LAUSR

Background Plasma concentration of low-density lipoprotein cholesterol (LDL-C) is causally related to the risk of arteriosclerotic events. Whether ATP-sensitive potassium channels ( KATP ) genetic variants predict increased LDL-C concentration (≥1.8 mmol/L) and risk of macro-/micro-vascular arteriosclerotic event remain elusive. Methods A total of 320 subjects with increased LDL-C concentration (≥1.8 mmol/L) and 320 counterpart subjects (< 1.8 mmol/L) from the South China were enrolled in this study.

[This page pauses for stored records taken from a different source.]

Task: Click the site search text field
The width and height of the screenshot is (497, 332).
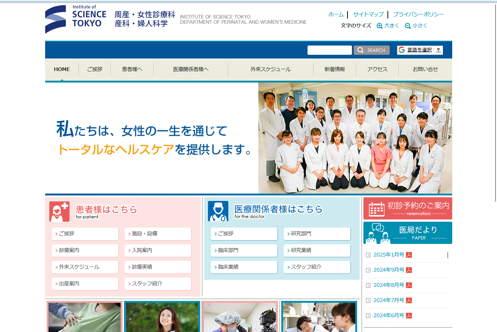Action: [329, 50]
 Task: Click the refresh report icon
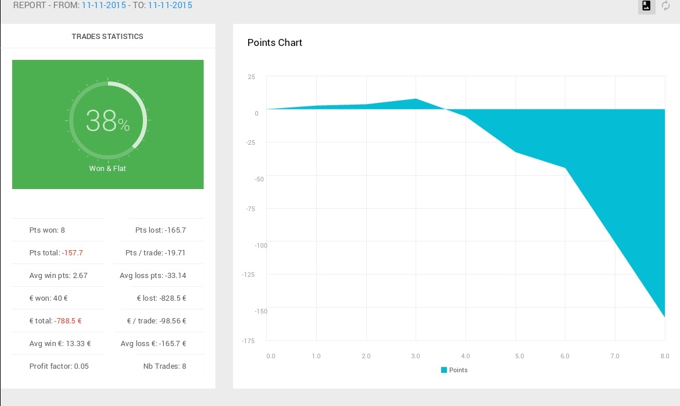pos(665,6)
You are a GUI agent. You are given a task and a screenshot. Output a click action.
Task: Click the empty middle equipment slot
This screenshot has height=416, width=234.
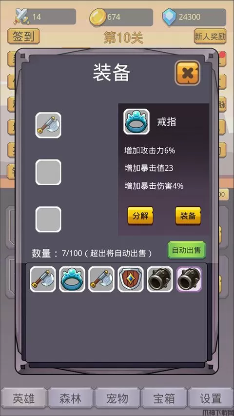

Three KATP polymorphisms (rs1799858, rs4148671 and rs78148713) were genotyped by the Sequenom MassARRAY system. Binary logistic regression analysis was used to evaluate the association of the 3 KATP variants with increased LDL-C concentration and carotid artery stenosis (CAS) ≥50%. Two-way ANOVA was used to analyze the association of the 3 KATP variants with microalbumin in urine (MAU) and high-sensitivity C-reactive protein (HsCRP) levels. Cox proportional hazards regression analysis was used to retrospectively analyse the association of the optimal variant with the risk of new onset/recurrent acute myocardial infarction (AMI). Results Among the 3 studied KATP gene single nucleotide polymorphisms (SNPs), only rs1799858 (TT + CT genotype) was associated with elevated risk of LDL-C ≥ 1.8 mmol/L (adjusted OR = 2.25, 95% CI: 1.31–3.85, P  = 0.003) and CAS ≥50% (adjusted OR = 2.80, 95% CI: 1.12–6.98, P  = 0.028). KATP SNP rs1799858 was also associated with increased MAU ( P  = 0.013) and HsCRP ( P  = 0.027) levels. The follow-up for an average of 51.1-months revealed that participants carrying the T-allele (TT + CT) of rs1799858 was associated with high risk of new onset/recurrent AMI (adjusted HR = 2.90, 95% CI: 1.06–7.94, P  = 0.038). Conclusion The KATP SNP rs1799858 may be an optimal genetic predisposition marker for increased LDL-C concentration (≥1.8 mmol/L) and its related macro-/micro-vascular arteriosclerotic event risk. The KATP variant rs1799858 was associated with higher risk of macro-/micro-vascular arteriosclerotic events in patients with elevated serum LDL-C levels.